The high frequency of TP53 mutations was also observed in high-grade serous ovarian adenocarcinomas through WES of 316 ovarian cancers and matched normal samples; TP53 mutations were detected in almost all the tumors (96%) [11▪▪]. The mutations detected by WES that might be important to ovarian adenocarcinoma development were prioritized by searching for nonsynonymous or splice site mutations present at significantly increased frequencies relative to the background; comparing mutations identified in the WES with those in public databases, that is the Catalogue of Somatic Mutations in Cancer and Online Mendelian Inheritance in Man; and predicting the likely impact of the mutations on protein function.
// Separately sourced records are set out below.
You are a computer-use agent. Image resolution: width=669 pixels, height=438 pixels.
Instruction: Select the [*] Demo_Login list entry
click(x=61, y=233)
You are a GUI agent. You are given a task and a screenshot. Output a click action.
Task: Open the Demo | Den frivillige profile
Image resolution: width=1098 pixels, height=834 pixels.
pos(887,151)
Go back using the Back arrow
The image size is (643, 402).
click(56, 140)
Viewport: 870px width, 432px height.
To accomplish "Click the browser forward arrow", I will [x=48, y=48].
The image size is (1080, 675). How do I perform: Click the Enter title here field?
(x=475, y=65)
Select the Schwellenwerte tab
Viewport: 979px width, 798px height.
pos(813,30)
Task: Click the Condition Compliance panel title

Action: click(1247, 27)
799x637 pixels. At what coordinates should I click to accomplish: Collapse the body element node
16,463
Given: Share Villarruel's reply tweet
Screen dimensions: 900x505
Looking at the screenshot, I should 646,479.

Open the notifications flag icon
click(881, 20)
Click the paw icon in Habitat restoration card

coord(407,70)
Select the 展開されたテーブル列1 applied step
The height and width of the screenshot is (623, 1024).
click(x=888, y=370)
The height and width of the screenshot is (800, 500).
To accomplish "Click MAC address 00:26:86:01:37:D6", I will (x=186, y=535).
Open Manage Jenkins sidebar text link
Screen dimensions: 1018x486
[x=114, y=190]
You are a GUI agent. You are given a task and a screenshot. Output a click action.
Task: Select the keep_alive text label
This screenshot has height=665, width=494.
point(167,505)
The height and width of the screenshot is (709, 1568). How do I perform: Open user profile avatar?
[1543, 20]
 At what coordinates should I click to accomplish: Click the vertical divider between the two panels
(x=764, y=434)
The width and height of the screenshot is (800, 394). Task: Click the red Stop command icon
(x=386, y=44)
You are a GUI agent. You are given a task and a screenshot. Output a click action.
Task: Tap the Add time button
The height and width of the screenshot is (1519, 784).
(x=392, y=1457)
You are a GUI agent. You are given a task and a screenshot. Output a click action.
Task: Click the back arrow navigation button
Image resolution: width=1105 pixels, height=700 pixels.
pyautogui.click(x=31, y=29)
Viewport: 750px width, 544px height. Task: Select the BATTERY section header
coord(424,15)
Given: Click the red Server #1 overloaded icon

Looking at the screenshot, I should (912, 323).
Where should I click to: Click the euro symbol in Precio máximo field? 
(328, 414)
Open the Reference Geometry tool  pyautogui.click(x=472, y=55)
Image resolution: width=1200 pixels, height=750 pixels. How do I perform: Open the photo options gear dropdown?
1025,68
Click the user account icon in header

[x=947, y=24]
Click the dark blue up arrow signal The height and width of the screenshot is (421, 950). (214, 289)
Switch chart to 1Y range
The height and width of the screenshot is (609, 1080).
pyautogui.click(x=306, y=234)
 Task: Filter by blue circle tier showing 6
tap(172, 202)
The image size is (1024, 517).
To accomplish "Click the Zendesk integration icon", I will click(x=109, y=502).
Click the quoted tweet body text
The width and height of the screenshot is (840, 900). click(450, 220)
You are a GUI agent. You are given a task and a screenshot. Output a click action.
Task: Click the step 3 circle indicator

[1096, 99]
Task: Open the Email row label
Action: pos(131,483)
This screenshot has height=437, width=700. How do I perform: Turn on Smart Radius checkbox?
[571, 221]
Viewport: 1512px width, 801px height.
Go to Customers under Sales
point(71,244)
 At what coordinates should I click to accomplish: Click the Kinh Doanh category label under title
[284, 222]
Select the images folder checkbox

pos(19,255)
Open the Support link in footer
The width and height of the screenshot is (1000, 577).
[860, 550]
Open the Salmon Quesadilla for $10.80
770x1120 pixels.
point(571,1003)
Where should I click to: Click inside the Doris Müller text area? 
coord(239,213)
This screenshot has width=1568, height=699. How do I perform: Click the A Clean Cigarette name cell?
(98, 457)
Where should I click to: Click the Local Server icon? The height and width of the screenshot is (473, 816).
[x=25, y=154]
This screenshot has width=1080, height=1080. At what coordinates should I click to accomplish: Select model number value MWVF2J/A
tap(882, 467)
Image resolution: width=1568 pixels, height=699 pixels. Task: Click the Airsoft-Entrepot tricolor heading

Through this prioritization scheme, nine genes were identified for which the number of nonsynonymous or splice site mutations was significantly greater than that expected on the basis of mutation distribution models. In addition to the well established genes, that is TP53, BRCA1 and BRCA2, the study also identified six other recurrently mutated genes including CSMD3, NF1, CDK12, FAT3, GABRA6 and RB1 which appear likely to have a functional role.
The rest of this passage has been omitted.